Narappa Movie Review: Venkatesh and Priyamani’s Faithful Asuran Remake Is a Victim of Comparison Trap (LatestLY Exclusive)

Narappa Movie Review: Narappa is the official Telugu remake of the 2019 acclaimed Tamil hit, Asuran. The original starred Dhanush and Manju Warrier in the lead, and was directed by Vetrimaaran. The remake is made by Srikanth Addala of Brahmotsavam fame, and has Daggubati Venkatesh in the lead, along with Priya Mani, Karthik Rathnam, Rao Ramesh, Rajeev Kanakala and Nassar in the cast. Shyam K Naidu is the cinematographer, Marthand K. Venkatesh is editor while Mani Sharma has scored the music. OTT Releases of the Week: Shilpa Shetty Kundra’s Hungama 2; Vikrant Massey’s 14 Phere on ZEE5; Ventakesh’s Narappa on Amazon Prime Video and More.

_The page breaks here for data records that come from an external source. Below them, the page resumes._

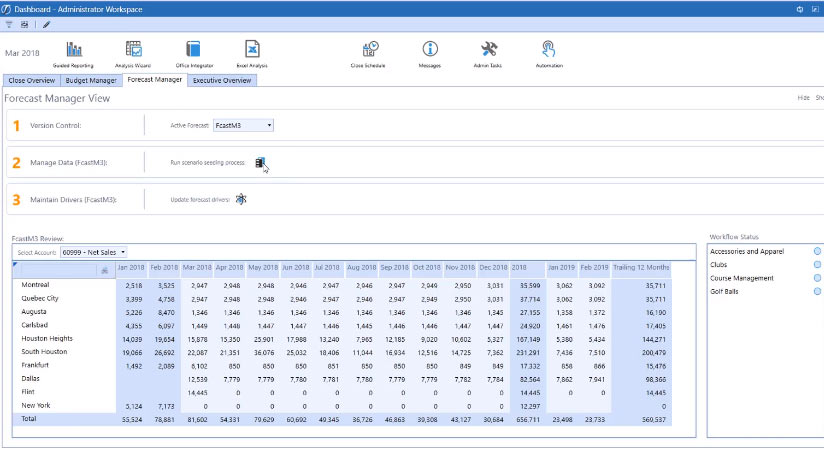Click the Hide link
Viewport: 824px width, 449px height.
pyautogui.click(x=802, y=98)
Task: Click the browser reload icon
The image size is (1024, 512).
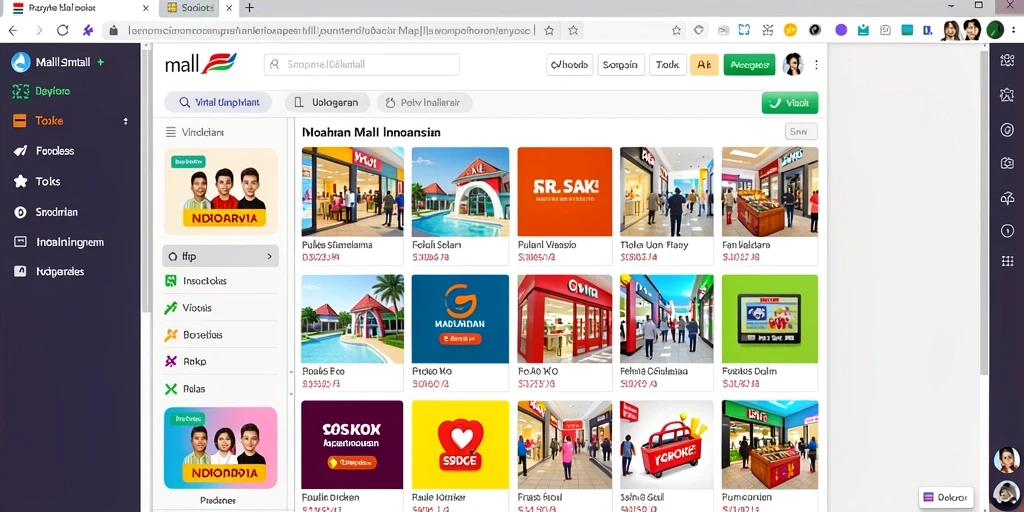Action: tap(63, 30)
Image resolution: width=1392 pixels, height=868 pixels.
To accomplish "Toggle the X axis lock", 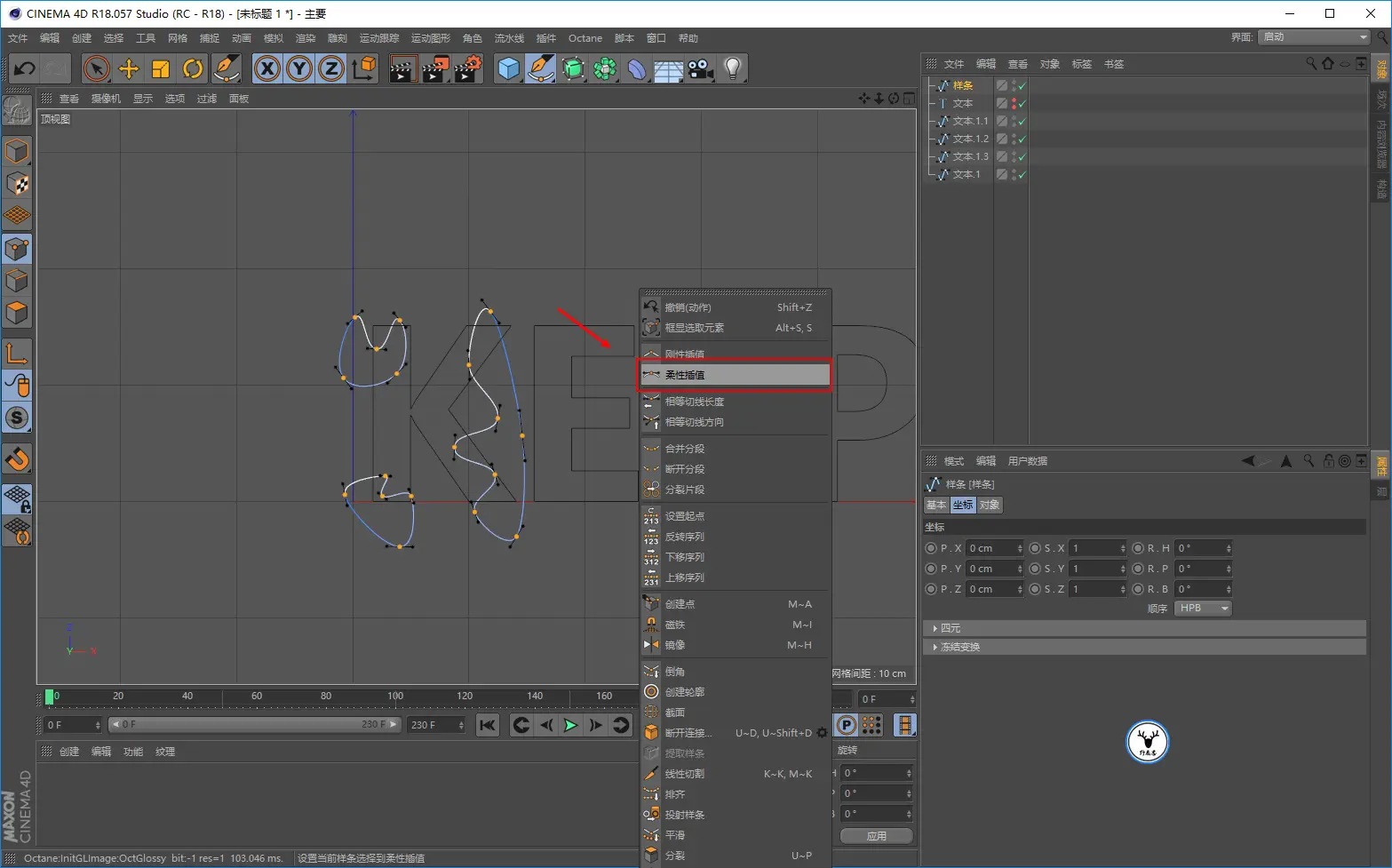I will pos(267,68).
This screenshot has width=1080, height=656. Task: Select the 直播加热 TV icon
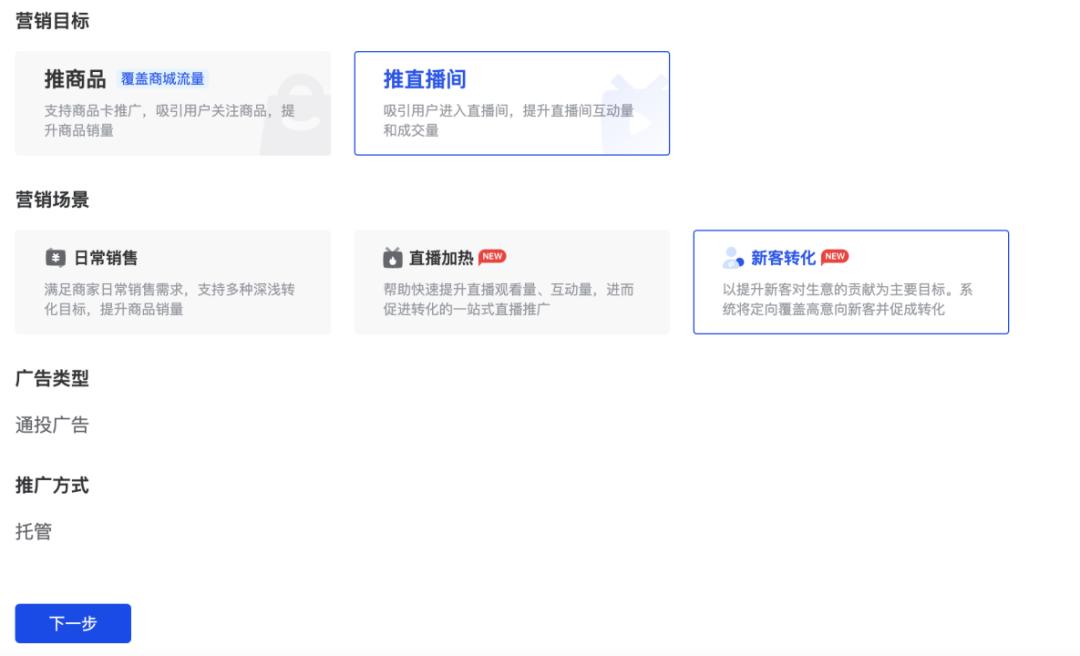point(395,256)
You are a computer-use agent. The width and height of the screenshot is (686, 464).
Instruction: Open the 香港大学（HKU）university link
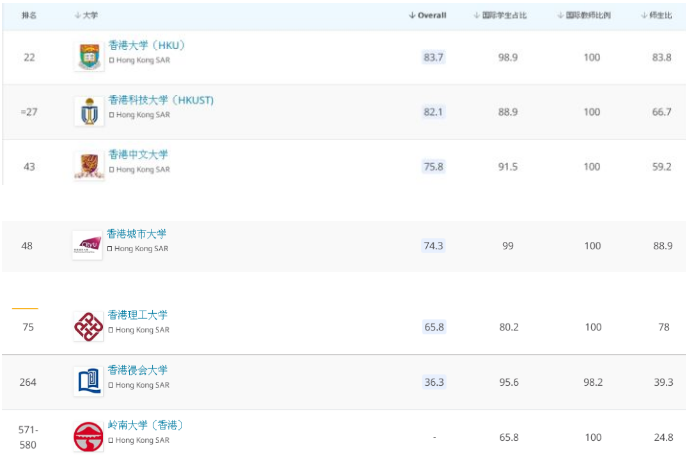point(146,45)
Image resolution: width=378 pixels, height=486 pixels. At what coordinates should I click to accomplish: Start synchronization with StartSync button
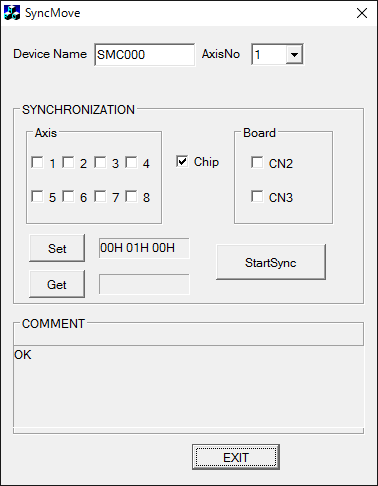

Asuran is a pretty recent film, available on the same platform where Narappa has gone for a direct OTT release (Amazon Prime Video). Now some sections of our cinema has an unfortunate habit at looking at other sections of our cinema and, seeing which film has worked there, and opts for its remake. Mohanlal’s Drishyam 2 is already being marked for multiple remakes, including a Telugu one also starring Venkatesh. So Bollywood, you do have company when it comes to rehashes!

On the face of it, I understand how Asuran makes for a viable remake idea for the Narappa makers. It has one of Telugu mainstream cinema’s favourite formula – a revenge drama where a gentle hero is brought to a breaking point, and then we find out that he has a violent past. Also, yeah, a lot of bloodshed and beheadings occur throughout the film.

To give credit where due, Srikanth Addala makes a very faithful remake of the original, almost frame to frame adaptation. Here comes the problem, though. The writer of this piece is one of the fortunate many to have seen Asuran and was blown away by it, so Narappa comes with the unfortunate, but expected invitation of comparison. That’s where the film goes down for me.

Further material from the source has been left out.